A tal proposito, nel rapporto si rammenta, invece, come la resilienza e l’adattabilità del mercato del lavoro siano importanti per assorbire e adattarsi agli shock economici per sfruttare così al meglio le nuove opportunità. La produttività del lavoro dovrebbe essere una pre-condizione fondamentale per una crescita sostenuta dell’economia, dell’occupazione e dei salari al fine di migliorare il benessere economico nel lungo periodo. Le competenze, inoltre, sono cruciali per accrescere la produttività dei lavoratori e per un aumento dei salari.

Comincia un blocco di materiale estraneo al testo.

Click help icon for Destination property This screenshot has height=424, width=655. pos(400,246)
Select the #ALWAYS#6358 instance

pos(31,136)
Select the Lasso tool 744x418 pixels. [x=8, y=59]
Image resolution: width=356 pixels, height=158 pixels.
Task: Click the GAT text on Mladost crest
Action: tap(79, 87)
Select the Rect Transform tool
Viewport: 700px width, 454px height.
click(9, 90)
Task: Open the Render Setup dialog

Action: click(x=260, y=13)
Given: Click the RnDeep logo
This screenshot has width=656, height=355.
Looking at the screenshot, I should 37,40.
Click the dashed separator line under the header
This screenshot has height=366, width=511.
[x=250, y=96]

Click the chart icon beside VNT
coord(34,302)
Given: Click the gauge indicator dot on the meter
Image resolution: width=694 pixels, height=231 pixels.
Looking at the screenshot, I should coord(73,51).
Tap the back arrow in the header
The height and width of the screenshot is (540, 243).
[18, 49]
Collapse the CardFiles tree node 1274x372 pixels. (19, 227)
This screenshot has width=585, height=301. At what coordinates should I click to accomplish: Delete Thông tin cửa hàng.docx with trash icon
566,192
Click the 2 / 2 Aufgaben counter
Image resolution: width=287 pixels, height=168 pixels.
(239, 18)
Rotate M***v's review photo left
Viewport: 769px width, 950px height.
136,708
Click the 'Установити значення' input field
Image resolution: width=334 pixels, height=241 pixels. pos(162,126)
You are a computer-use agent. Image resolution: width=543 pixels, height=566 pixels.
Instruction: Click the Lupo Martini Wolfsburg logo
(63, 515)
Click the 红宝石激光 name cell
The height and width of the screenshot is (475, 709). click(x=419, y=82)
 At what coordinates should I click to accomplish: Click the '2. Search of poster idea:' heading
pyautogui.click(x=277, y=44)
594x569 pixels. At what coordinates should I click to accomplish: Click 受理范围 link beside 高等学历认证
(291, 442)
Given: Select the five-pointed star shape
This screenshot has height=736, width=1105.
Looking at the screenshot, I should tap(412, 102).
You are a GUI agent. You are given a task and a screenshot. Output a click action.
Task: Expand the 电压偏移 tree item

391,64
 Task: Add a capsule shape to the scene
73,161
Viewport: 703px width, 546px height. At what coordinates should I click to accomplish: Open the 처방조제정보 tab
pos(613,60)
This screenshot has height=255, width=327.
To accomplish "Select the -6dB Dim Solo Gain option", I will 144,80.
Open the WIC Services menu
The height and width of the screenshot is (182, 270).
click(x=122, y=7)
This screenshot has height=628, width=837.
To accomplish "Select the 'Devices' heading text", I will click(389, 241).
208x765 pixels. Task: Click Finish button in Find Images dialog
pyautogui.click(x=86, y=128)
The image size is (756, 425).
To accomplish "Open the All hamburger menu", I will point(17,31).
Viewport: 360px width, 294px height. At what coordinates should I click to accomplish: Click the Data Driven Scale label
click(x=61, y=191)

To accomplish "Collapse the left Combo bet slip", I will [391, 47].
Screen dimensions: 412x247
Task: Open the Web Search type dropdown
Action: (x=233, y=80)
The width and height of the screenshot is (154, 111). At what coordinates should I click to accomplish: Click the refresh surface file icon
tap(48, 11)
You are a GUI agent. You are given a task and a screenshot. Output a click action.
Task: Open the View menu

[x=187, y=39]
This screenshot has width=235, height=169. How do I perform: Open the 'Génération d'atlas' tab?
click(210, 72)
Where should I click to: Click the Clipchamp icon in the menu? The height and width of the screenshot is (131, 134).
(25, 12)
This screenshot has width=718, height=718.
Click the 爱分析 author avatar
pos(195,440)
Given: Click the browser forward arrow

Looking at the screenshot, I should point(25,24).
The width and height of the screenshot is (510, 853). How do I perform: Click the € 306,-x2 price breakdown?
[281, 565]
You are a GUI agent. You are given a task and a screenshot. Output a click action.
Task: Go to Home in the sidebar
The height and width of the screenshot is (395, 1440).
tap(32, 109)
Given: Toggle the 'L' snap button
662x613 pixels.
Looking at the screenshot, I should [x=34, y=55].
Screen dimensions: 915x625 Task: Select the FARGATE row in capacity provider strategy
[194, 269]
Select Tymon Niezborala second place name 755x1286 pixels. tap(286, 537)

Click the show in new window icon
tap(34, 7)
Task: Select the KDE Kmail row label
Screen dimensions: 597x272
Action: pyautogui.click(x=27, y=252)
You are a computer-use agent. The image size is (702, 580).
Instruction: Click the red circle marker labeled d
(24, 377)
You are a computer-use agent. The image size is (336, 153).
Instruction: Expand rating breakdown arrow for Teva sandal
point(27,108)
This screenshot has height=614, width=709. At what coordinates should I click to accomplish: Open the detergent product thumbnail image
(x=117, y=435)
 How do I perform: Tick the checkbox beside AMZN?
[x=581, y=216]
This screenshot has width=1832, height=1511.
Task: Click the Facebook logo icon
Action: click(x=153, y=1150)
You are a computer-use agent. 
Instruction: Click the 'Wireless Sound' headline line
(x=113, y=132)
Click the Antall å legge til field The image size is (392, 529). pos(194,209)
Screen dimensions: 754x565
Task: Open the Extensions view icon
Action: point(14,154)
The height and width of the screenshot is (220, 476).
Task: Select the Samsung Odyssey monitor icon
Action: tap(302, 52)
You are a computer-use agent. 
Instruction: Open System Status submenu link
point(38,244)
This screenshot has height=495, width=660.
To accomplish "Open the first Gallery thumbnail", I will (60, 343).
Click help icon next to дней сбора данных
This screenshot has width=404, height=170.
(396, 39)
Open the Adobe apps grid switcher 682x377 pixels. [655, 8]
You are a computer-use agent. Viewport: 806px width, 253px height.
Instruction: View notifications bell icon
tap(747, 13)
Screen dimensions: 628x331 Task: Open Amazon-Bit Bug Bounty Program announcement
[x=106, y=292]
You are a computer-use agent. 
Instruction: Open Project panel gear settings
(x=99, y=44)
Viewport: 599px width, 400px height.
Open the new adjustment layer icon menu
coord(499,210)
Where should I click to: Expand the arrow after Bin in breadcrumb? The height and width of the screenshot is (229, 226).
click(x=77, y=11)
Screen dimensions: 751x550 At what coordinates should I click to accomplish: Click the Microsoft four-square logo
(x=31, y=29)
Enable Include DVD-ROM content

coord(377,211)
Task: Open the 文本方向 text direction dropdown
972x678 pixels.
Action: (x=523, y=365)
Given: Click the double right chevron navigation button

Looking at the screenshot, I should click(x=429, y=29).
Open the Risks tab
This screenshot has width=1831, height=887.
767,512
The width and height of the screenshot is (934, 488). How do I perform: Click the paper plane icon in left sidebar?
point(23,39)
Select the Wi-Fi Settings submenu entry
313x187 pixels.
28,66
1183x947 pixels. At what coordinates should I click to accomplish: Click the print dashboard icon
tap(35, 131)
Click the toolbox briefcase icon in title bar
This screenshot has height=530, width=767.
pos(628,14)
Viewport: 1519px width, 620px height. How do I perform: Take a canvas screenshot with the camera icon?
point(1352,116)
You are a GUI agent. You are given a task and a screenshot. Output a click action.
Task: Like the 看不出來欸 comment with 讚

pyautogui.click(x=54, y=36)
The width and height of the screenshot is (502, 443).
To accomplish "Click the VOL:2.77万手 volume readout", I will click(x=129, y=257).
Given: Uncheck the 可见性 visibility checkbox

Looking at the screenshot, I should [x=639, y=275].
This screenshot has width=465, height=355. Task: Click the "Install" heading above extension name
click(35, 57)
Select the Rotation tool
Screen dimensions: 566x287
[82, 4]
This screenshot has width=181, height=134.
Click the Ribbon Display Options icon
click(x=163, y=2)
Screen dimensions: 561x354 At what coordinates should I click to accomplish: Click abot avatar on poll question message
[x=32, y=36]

Tutti questi fattori messi assieme devono mostrare la capacità del paese nel rispondere ai cambiamenti del mercato del lavoro. In Italia, come si è visto già, il tasso di disoccupazione è diminuito negli ultimi anni, ma rimane ancora al di sopra della media OCSE, a causa anche della lunga e profonda crisi economica. Nel periodo che va dagli anni 2010-2016 la produttività lavorativa italiana è diminuita, raggiungendo il penultimo posto tra i paesi OCSE dopo la Grecia. Un calo della produttività che risulta essere dipeso da una sostanziale diminuzione negli investimenti privati durante la crisi, e da vari limiti posti al dinamismo delle imprese.
Nel documento OCSE, si passa al vaglio anche il sistema di formazione e di istruzione obbligatoria italiana, sottolineando come le competenze degli studenti siano inferiori alla media OCSE, a causa dei persistenti problemi di lunga durata in tale ambito, nonché dell’insufficiente finanziamento del sistema scolastico obbligatorio. Tutto ciò si riflette sulla mancata corrispondenza tra le competenze dei lavoratori e quelle richieste per il lavoro che si presenta molto elevata. A dimostrazione che, per far ripartire l’occupazione, oltre a un maggiore numero di investimenti sia pubblici che privati, servirebbero anche maggiori risorse sia per la formazione che per la riqualificazione professionale in maniera tale da facilitare l’ingresso nel mondo del lavoro una volta terminato il percorso di studio, attraverso una maggiore interazione tra la scuola e il mondo delle imprese.
Infine, secondo l’OCSE, un altro degli aspetti cruciali è rappresentato dall’assistenza immediata nei confronti dei lavoratori che hanno perso il lavoro per reinserirli nuovamente e in tempi rapidi nel mercato del lavoro. Perché questo avvenga, sono necessarie politiche efficaci e in grado di minimizzare il tempo di ricerca di un altro lavoro. E, in alcuni paesi, grazie a questo tipo di politiche, i lavoratori riescono a trovare un nuovo posto di lavoro molto più rapidamente che in Italia. Nonostante la creazione, nel nostro paese, dell’Agenzia nazionale per le politiche attive del lavoro, l’ANPAL, l’OCSE suggerisce all’Italia di continuare a investire nelle politiche attive. È necessario sviluppare una strategia d’intervento precoce per favorire il rapido reinserimento lavorativo. Per fare ciò, occorre fornire ai centri per l’impiego personale adeguato e sviluppare strumenti di profilazione di chi cerca un lavoro, in stretto coordinamento con le regioni.